Related Ontario plaques
Battle of Stoney Creek
Fort George
Laura Secord (1775-1868)
More
Information
More
War of 1812
More
Thorold Plaques
Here are the visitors' comments for this page.
> Posted June 23, 2015
The Battle of Beaver Dams memorial service will be held this Wednesday, June 24, 2015, to mark the 202nd anniversary of the battle. It begins at 6:30 PM at Battle of Beaver Dams National Historic Site, corner of Davis & Old Thorold Stone Roads, in Thorold. Note: this is not the same location as the federal cairn, pictured, which was moved from the battle site.
-Wayne
> Posted October 21, 2014
The battlefield was originally marked in 1923 with a federal cairn and plaque, but the cairn was removed to a downtown park in 1976, leaving the battlefield unidentified.The battle's bicentennial in 2013 prompted the Niagara 1812 Legacy Council and the City of Thorold to remark it. Today, three plaques are affixed to a large boulder placed in a now-barren industrial landscape at the southeast corner of Davis Road and Old Thorold Stone Road. Four flagpoles cup the boulder on one side.
Coordinates: 43.117623, -79.185455
Battle of Beaverdams
June 24, 1813
The Historic Sites and Monuments Board of Canada erected a stone cairn on this location in 1923, designating the Battlefield of Beaverdams as a National Historic Site. The cairn was relocated to the Battle of Beaverdams Park in downtown Thorold in 1976.
Battle of Beaverdams
On the morning of June 24, 1813, an invading American force of some 685 men, under the command of Lieutenant-Colonel Charles Boerstler, marched along Mountain Road (parts of which are no longer visible today) that ran through this intersection. They intended to capture the British outpost commanded by Lieutenant James Fitzgibbon, located two miles to the west at the Decew House. As the Americans approached the nearby Beechwoods, they were ambushed by about 400 Native warriors and soundly defeated in a battle that raged for nearly three hours.
Virtually all the fighting on the British side was led by Native warriors, while Fitzgibbon and his superior, Major Peter de Haren, arrived only in time to accept the surrender and claim the victory. The terms of the surrender were signed at the Miller house, located south of this site near Beaverdams Creek. Laura Secord's timely information of an impending American attack, delivered to Fitzgibbon two days earlier, contributed to the victory.
The fighting extended across the fields and in the Beechwoods, an area stretching from today's Niagara Falls/Thorold Municipal Boundary in the east, toward ten mile creek to the north and Beaverdams creek to the south, and to the west, where successive Welland Canal Channels and industrial development have drastically altered the topography of the battlefield.
Native warriors suffered casualties in the Battle of Beaverdams, and they assured British victories in other battles of the War of 1812-1814. They are here recognized with lasting gratitude.
Victory at Beaverdams
"The victory was entirely due to the Indians," wrote Captain Dominique Ducharme of the Indian Department of the victory at Beaverdams, "who were not only deprived of the booty which had been promised them, but of the honour and glory which they had won."

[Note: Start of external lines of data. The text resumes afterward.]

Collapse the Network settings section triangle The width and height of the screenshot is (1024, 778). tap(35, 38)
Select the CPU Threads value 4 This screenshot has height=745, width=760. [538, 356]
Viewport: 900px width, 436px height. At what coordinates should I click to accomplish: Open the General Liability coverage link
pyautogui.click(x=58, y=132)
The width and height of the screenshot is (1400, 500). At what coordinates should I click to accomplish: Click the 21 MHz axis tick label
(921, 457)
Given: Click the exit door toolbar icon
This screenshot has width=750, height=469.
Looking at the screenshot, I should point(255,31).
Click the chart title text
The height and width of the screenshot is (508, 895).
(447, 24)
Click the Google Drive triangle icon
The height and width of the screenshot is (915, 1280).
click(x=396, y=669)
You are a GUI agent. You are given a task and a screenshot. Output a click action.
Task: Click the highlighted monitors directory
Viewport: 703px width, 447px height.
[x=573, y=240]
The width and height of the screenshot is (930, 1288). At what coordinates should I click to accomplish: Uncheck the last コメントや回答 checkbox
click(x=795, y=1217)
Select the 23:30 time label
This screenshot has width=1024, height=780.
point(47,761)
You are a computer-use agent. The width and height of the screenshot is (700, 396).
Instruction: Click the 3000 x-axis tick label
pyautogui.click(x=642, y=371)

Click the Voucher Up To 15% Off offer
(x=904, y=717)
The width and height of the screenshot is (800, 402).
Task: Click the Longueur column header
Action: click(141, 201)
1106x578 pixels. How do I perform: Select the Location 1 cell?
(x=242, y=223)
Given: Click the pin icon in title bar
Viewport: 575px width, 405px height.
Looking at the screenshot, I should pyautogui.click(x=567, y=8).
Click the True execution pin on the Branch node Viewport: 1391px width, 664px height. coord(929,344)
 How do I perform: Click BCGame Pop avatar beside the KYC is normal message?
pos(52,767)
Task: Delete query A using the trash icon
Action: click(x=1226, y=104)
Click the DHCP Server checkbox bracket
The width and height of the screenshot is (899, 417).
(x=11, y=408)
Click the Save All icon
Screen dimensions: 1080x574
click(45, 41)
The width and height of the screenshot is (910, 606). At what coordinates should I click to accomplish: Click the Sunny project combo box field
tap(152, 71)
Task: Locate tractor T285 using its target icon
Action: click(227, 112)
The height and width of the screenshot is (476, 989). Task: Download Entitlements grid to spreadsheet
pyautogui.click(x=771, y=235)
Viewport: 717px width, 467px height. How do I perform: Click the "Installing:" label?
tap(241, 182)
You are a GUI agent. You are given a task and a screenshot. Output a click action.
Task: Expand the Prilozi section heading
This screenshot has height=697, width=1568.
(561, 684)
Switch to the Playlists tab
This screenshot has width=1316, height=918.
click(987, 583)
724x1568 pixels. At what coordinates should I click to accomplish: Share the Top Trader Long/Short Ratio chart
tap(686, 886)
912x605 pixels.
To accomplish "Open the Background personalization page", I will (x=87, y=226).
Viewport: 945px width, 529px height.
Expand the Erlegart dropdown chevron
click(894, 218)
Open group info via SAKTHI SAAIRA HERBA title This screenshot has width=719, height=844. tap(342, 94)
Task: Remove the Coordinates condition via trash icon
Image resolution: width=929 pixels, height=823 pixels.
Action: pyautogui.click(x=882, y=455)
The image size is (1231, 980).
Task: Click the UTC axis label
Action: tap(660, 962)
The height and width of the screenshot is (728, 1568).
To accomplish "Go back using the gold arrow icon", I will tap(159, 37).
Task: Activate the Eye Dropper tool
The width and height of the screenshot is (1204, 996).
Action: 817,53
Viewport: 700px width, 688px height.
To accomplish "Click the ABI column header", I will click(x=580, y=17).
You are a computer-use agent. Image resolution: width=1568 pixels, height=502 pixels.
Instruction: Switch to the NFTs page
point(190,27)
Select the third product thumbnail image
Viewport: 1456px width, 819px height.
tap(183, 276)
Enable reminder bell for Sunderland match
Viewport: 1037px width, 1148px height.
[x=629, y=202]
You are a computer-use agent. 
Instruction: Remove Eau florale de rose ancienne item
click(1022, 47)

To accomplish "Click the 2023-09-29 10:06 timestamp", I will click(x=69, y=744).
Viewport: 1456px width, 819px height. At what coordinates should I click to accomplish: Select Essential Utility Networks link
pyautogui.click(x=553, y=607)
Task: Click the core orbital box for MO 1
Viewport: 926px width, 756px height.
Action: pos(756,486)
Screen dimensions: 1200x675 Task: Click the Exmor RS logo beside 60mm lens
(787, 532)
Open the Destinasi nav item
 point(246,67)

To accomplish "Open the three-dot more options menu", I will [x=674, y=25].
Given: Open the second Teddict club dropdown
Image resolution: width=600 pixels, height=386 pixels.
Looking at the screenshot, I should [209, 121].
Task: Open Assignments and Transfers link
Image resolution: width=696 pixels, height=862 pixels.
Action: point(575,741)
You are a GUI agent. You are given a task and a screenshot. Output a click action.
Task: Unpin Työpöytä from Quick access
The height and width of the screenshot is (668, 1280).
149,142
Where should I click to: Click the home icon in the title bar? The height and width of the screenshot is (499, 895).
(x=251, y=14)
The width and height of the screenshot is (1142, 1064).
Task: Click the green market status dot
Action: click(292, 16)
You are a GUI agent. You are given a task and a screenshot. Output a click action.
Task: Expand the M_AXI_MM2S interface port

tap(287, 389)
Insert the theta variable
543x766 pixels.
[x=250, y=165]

As the Americans advanced toward the British stronghold at Burlington Heights, hoping to crush the British's ability to continue the war, the victory at Stone Creek inspired the Native warriors who assembled at Beaverdams in June 1813. Composed primarily of men from Six Nations on the Grand River and Kahnawake, Tyendinaga, and Kanesatake along the St. Lawrence River, the Native warriors were able to cause the surrender of the American force.
Led by Ahyonwa'ehs (Captain John Brant), his cousin, Captain William Johnson Kerr, and Captain Ducharme, about 400 warriors defeated the 685 Americans. During the heat of the battle, most of the Grand River warriors left the battlefield, unhappy that they had not received promised pay and provisions from previous service. This left their Mohawk cousins from Lower Canada to complete the fighting. Ducharme's warriors were responsible for the great victory; however, they were denied their proper share of the war booty, so they soon left the Niagara peninsula and returned to their homes.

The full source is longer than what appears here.